The steepest drops in satisfaction compared with a year earlier were registered for wages, promotions, health plans and bonuses. The survey of nearly 1,700 U.S. adults also looked at specific segments of the workforce, including people who work from home, women and those considering job changes.
Culture club
Workers have found a new reason to stay at their jobs.
In the year-earlier survey, wages were a primary driver of job satisfaction. In the latest survey, more than three-fourths of all job stayers, defined as those who intended to remain in their jobs, said they were satisfied with the organizational culture of their employer. For job leavers, defined as those who intended to move on, 21.8% were satisfied with culture. The gap of more than 55 percentage points was one of the highest reported, and reflects what a big driver culture is to retaining employees, Schweyer said.
Mike Huynh , a manager in sales planning and analytics for Walt Disney , said he felt an initial euphoria when the company awarded him a 25% raise two months ago.

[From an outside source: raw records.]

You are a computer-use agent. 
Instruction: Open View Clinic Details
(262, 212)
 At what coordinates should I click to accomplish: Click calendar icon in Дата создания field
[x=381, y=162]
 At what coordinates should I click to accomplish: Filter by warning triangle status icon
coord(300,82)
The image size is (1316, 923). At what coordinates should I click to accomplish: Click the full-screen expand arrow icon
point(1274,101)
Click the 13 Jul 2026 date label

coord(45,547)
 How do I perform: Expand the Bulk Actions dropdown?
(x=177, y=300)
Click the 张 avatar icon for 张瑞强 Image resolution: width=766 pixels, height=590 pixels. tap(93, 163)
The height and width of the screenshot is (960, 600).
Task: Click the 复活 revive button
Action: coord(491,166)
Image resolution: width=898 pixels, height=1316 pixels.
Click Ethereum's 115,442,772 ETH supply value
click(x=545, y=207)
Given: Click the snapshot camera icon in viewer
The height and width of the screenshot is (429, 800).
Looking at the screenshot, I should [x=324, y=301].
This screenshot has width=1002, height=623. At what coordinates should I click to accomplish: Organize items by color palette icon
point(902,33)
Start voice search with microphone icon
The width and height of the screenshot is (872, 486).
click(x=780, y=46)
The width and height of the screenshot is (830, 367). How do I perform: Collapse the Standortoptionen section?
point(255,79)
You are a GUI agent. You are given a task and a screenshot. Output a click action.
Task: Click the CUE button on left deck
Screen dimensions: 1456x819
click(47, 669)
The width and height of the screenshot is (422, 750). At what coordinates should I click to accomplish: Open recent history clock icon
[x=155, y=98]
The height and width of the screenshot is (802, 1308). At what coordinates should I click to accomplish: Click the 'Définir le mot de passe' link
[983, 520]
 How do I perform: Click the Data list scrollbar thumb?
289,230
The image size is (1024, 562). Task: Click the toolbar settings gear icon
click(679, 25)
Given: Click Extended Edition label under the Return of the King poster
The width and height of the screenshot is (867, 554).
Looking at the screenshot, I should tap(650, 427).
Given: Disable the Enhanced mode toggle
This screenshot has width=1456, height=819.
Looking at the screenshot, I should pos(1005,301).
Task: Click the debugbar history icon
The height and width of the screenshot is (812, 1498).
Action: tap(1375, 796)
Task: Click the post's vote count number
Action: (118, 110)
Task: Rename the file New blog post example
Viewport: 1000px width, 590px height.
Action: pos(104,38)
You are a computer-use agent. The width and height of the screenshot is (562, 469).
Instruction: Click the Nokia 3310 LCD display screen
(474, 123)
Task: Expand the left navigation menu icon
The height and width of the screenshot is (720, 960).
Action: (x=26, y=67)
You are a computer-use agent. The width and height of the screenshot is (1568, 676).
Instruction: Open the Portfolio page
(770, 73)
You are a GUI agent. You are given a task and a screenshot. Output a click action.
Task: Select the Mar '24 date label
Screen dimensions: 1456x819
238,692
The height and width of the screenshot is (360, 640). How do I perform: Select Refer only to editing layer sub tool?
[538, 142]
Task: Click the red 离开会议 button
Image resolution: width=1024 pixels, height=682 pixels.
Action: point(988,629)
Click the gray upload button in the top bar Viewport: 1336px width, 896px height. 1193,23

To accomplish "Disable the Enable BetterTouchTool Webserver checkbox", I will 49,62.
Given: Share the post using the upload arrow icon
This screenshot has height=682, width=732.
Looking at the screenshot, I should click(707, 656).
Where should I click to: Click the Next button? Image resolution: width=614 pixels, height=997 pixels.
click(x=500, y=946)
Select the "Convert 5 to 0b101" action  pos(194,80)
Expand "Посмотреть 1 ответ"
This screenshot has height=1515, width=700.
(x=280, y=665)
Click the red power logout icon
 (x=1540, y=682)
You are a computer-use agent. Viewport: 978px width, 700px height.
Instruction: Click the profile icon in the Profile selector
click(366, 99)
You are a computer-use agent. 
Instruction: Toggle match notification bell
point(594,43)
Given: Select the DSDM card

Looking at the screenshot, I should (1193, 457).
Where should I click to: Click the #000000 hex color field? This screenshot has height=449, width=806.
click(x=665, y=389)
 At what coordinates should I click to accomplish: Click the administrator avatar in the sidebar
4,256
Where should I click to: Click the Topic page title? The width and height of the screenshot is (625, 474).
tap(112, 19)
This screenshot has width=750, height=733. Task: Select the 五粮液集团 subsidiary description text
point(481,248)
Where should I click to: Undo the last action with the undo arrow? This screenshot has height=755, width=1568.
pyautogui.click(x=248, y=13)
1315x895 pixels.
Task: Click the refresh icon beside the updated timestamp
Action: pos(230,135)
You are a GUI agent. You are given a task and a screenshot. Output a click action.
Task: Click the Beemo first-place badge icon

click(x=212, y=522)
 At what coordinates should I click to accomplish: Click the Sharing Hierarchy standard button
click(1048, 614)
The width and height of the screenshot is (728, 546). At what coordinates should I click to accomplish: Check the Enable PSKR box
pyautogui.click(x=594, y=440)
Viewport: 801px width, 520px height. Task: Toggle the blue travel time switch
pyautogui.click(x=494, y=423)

The feeling only lasted a day.
Since then, Huynh’s weekly hours have increased to about 70 each week, up from 40. There are more meetings and weekend work. The higher pay helps cover the mortgage and taxes, but the money is a lot less meaningful than he thought it might be.
“It’s not Jeff Bezos money,” he said.
While Huynh yearned for a big raise, he said he realizes it isn’t as big a deal as he thought it would be. Work culture means more to him now—and it is a big reason he has stayed with the company.
“Being able to rely on the people I work with is way more meaningful than just money,” he said.
The flexible-work discount
Hybrid and remote workers are among the happiest in the Conference Board’s survey.
In 2023, 65.5% of hybrid workers reported overall job satisfaction, which was slightly higher than 64.1% of fully remote workers. People who work full time on-site reported the lowest satisfaction, at 60.2%.
Amelia Castilla , an associate partner at software company Atlassian , said she has turned down higher-paying job offers from other companies that would have required her to come to the office.
“The lifestyle where I can write my own schedule doesn’t have a price,” said the 39-year old single mother of a nine-year old.
Since Atlassian went all-remote in 2020, Castilla has set her own hours, allowing her to pick up her son at school and organize playdates. She goes to the Austin, Texas, office to get together with co-workers, which can happen from once a week to once a month.
Women warriors
Despite many companies introducing more family-friendly policies, such as daycare at work and mental-health services , the women surveyed were less satisfied with their jobs than the men for the sixth year in a row.
Women, in particular, might sense a more profound loss of remote-work benefits as employers continue to push for their employees to show up more, said Frances Frei , a management professor at Harvard Business School.
“Once workers have these wonderful new benefits, those benefits have legitimacy,” Frei said.
Flexible workplaces might also be creating more gender segmentation, Frei said. For instance, in a less formal work environment, if “mentors are informally telling mentees on the squash court about new opportunities, that may only benefit certain people who are like them,” such as men.
Boston-based respiratory therapist Shamima Mather worked in hospitals until 2022, and said the hierarchy was generally straightforward: “The environment is female-dominated as far as the workforce. But positions of power is where the men are.”
She recently left to work for a health startup and appreciates the more egalitarian approach.
“It’s just work,” she said. “We all jump in and do it.”